A few of the fastest runners were already reaching the top of the wall, including the woman I'd seen who had given me the arrogant look. She wore a pretty smile, reaching out a hand to a man below her to help him up. He took it.

It took several seconds for me to process what happened next.

The male contestant was falling, and his body hit the ground with a loud thud and several sickening cracks.

My eyes went wide, racing back up to the top of the wall. The woman was still smiling, already turning to start down the other side. She'd dropped him. And it hadn't been an accident.

The nearest official rushed forward, bending over to check the man for injuries. He wasn’t moving.

My heart was pounding even faster staccato. The burly man from before wasn’t nearly as dangerous as that woman.

There wasn’t any time to dwell on it further, as I was mere steps away from the base of the wall and still had no idea what had injured the feet of the other competitors.

Squinting, I searched for any clue about what the trap might be.

It didn't take long to pick out the small sharpened spikes of mangrove, barely visible, sticking up out of the sand. Both of the twins, who were running ahead of me, had plucked out mangrove spears and were carrying them as they ran.

This was so much more savage than the previous Mistruns I'd witnessed as a child. Why was this year's race so much more brutal? Maybe I had been naive, and hadn’t noticed the brutality in former years. It seemed significantly worse up close.

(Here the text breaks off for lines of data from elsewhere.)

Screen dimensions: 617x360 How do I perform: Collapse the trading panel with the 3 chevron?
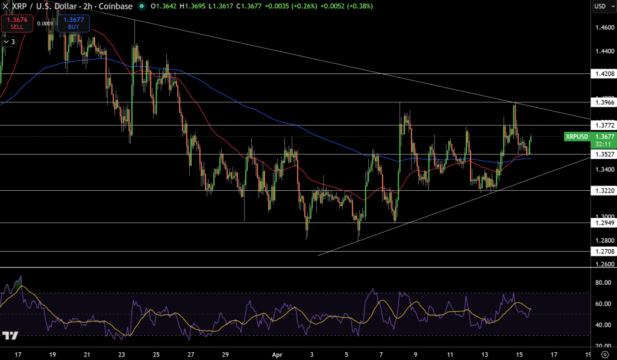pyautogui.click(x=9, y=41)
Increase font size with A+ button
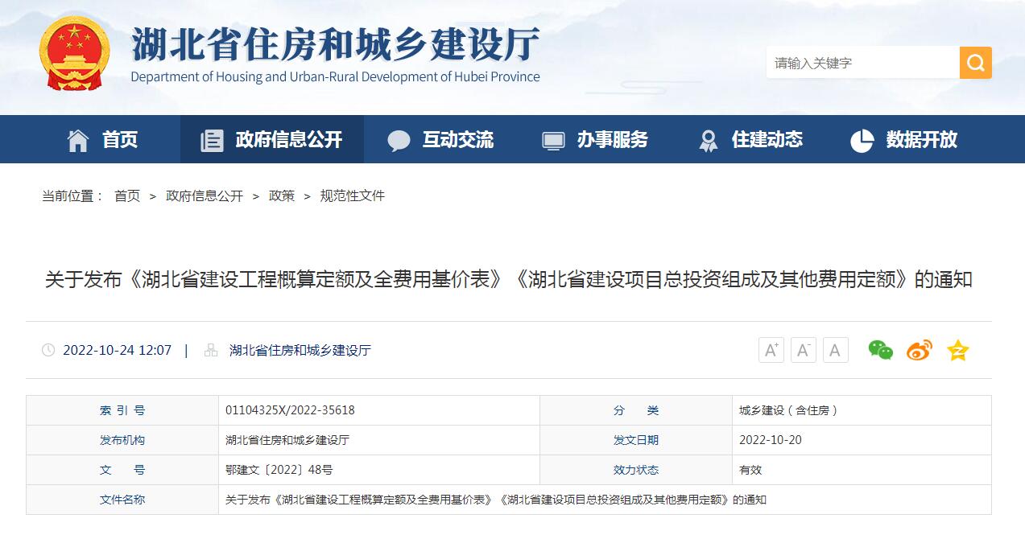Image resolution: width=1025 pixels, height=539 pixels. pyautogui.click(x=771, y=350)
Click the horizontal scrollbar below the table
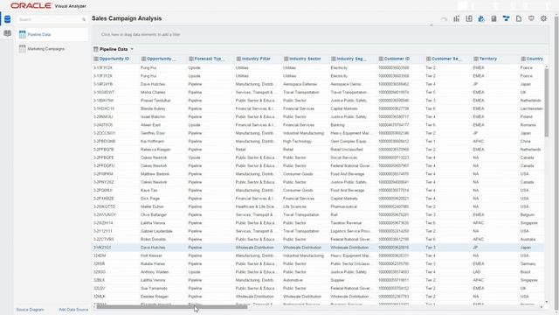This screenshot has height=315, width=559. pos(172,307)
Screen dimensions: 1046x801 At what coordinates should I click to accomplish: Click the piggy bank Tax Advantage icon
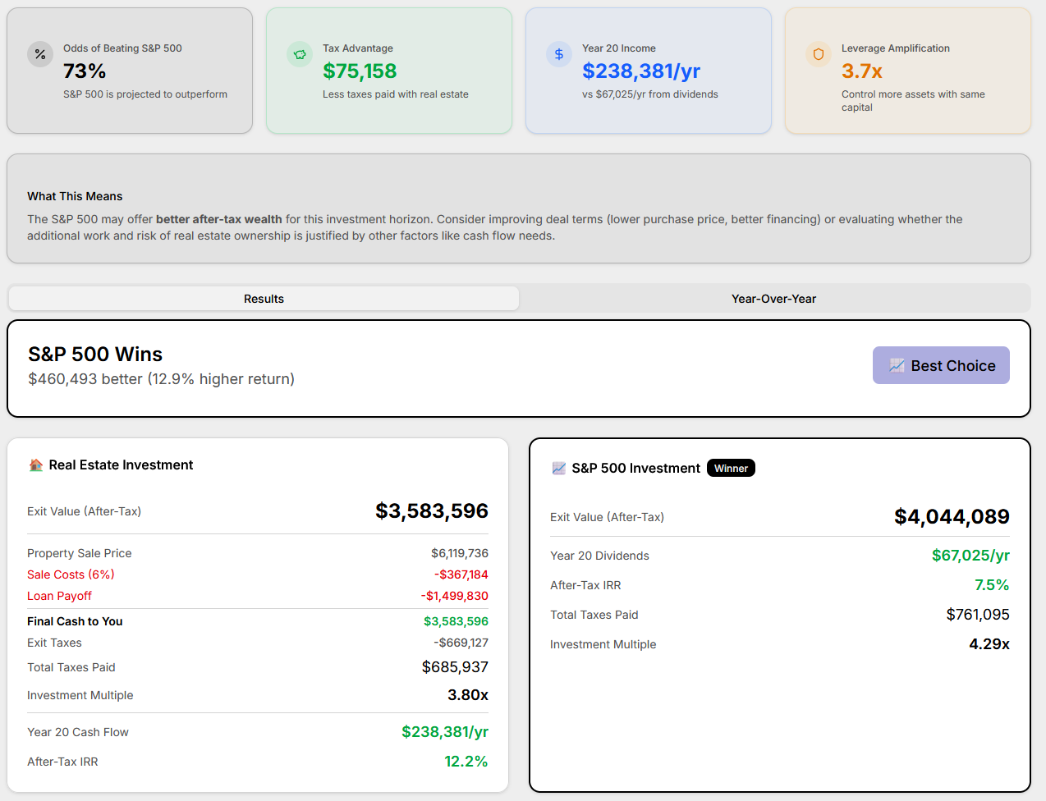(x=300, y=54)
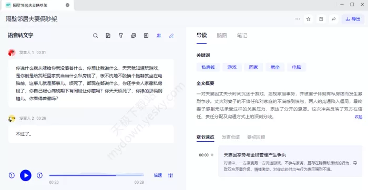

The wooden spikes were interspersed at far enough intervals that they could be dodged either by tiptoeing through them, or with a timed lunge to the wall.

Too much momentum propelled me forward before I could stop in time for any delicate footwork. Lunge it was.

Crouching down as I neared the edge of the spikes, I pumped with what little energy remained in my legs to reach the wall.

Too late, I realized there were no handholds in this wall to grab onto.

Rookie mistake. You know better.

Scrambling desperately as I slid down, my fingernails dug into the stone to try to find a hold. I was slipping, my boots kicking to find any small dent. The tangy sourness of fear throbbed in the back of my throat.

At the last second, I caught a groove in the rock, holding on even as my weight nearly pulled my arm out of its socket. I swung for a few seconds, side to side, trying to locate another grip.

Fortunately, I found one, nearly out of reach. Hanging on, my arms now joined in the burn that had reached every other muscle. I allowed myself two full seconds to catch my breath and let my pulse slow down.

Then I was kicking with my feet to find any indent they could use to help in my ascent, slowly climbing to the top. My grip strength was waning from repeated abuse.

The mangrove trap at the bottom was sure to slow down anyone who didn't notice it in time and injured their feet. Straddling the top of the wall and looking back, I could see at least another few dozen people running toward this obstacle.

I paid the price for looking back.

One of the twins was nearby, and he lunged toward me with his pilfered spear aimed at my leg.

Reformatory instinct took over, and I twisted out of the way at the last moment.

There was finite room to maneuver. It had been a clumsy lunge, and he was slow to recover.

Grabbing his wrist, I twisted until a snap rang out.

He screamed, dropping the spear and cradling his wrist.

I didn’t wait to see if he’d try again, making my way down the other side of the wall.

It felt like I had been running for my entire life. A throbbing cramp had formed in my side, that I was doing my best to ignore while I continued running. The sweat was so thick now that my entire body was coated in it. It was dripping off the ends of my hair.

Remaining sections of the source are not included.